**Instructions for the task:** Pick out every line in the records that contains the word "should" and copy each one in full.

-*-

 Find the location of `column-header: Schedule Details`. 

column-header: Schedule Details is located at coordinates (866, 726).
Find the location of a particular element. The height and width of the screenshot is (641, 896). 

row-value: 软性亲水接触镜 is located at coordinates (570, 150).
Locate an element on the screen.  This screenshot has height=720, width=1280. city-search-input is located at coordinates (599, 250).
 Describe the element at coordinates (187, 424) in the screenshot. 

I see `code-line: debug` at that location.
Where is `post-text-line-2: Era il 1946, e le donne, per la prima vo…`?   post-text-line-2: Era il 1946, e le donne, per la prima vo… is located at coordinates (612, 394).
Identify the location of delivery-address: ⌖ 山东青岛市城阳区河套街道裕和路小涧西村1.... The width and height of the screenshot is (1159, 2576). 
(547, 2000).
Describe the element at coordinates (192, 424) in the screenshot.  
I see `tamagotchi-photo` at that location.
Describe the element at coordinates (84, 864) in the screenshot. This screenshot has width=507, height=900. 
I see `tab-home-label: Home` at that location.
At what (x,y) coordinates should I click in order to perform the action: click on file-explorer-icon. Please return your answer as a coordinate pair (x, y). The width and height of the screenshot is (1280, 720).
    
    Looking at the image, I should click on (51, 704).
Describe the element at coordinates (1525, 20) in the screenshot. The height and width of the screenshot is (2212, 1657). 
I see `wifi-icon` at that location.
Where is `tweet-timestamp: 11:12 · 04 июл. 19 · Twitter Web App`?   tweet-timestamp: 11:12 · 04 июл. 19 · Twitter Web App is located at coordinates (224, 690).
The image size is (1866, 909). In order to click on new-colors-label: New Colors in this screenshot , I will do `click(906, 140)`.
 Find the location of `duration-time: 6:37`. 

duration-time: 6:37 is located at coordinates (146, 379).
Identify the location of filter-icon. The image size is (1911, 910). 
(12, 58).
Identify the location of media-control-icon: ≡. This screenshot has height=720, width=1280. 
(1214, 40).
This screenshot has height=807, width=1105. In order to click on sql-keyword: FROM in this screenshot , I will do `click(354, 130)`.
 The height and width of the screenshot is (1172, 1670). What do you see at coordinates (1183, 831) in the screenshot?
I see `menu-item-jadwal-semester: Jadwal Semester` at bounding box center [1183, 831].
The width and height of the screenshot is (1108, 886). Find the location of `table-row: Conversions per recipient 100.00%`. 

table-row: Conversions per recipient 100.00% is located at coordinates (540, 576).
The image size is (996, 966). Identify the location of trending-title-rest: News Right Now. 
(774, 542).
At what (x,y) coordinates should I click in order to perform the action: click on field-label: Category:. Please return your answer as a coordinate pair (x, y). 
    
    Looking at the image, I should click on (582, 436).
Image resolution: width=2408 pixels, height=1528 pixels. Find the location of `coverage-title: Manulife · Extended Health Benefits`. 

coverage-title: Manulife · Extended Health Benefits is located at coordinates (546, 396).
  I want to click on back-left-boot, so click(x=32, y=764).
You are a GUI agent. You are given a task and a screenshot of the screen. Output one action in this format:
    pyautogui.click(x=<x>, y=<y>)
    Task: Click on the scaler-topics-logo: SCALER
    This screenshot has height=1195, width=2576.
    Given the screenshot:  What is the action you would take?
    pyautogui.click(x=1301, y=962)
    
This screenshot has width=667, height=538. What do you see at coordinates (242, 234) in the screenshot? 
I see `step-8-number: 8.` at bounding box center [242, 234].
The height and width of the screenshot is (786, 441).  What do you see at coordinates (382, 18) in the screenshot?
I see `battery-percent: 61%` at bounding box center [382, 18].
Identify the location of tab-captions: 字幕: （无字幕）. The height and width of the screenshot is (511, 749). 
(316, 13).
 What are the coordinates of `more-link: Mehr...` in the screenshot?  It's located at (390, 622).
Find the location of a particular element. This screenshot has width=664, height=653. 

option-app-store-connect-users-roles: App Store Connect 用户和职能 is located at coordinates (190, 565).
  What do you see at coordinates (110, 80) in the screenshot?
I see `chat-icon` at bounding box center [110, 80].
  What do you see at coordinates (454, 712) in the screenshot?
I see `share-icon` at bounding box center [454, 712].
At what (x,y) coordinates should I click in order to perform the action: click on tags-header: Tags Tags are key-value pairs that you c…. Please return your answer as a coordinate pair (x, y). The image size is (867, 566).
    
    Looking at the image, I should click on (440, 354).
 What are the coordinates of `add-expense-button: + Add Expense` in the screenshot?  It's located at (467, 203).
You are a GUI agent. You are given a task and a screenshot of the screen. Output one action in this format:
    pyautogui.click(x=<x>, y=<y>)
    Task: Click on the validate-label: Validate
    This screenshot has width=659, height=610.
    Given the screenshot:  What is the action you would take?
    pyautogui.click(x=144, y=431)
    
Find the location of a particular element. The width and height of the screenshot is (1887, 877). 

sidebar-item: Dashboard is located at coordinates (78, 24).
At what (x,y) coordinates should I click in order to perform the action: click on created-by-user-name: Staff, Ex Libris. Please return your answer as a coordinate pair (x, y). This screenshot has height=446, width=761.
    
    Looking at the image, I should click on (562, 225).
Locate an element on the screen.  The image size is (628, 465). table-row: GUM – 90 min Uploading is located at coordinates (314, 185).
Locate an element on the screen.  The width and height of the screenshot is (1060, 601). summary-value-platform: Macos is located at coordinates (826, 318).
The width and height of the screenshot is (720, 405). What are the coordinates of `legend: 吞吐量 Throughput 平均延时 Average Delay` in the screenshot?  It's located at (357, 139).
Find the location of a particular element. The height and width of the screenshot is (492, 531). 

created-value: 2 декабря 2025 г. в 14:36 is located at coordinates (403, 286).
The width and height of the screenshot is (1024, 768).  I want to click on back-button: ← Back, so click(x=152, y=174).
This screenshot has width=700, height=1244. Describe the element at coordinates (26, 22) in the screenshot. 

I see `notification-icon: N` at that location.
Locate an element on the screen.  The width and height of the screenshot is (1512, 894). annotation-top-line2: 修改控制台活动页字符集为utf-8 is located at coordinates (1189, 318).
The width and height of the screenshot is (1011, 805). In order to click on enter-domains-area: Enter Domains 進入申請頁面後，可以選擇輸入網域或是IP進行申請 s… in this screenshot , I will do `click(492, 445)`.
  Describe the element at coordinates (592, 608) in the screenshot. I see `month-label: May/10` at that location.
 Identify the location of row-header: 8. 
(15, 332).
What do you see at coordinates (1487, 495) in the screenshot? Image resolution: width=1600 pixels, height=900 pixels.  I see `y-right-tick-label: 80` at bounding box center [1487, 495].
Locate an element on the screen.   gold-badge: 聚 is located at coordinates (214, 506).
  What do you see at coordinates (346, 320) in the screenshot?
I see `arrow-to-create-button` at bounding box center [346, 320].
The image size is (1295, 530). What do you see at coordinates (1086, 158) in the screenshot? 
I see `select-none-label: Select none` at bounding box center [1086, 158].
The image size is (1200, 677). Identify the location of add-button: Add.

-*-

**Finished task:**
At what (x,y) coordinates should I click in order to perform the action: click on file-explorer-icon. Please return your answer as a coordinate pair (x, y). The width and height of the screenshot is (1280, 720).
    Looking at the image, I should click on (51, 704).
At what (x,y) coordinates should I click in order to perform the action: click on field-label: Category:. Please return your answer as a coordinate pair (x, y). 
    Looking at the image, I should click on (582, 436).
At what (x,y) coordinates should I click in order to perform the action: click on tags-header: Tags Tags are key-value pairs that you c…. Please return your answer as a coordinate pair (x, y). The image size is (867, 566).
    Looking at the image, I should click on (440, 354).
At what (x,y) coordinates should I click in order to perform the action: click on created-by-user-name: Staff, Ex Libris. Please return your answer as a coordinate pair (x, y). This screenshot has height=446, width=761.
    Looking at the image, I should click on (562, 225).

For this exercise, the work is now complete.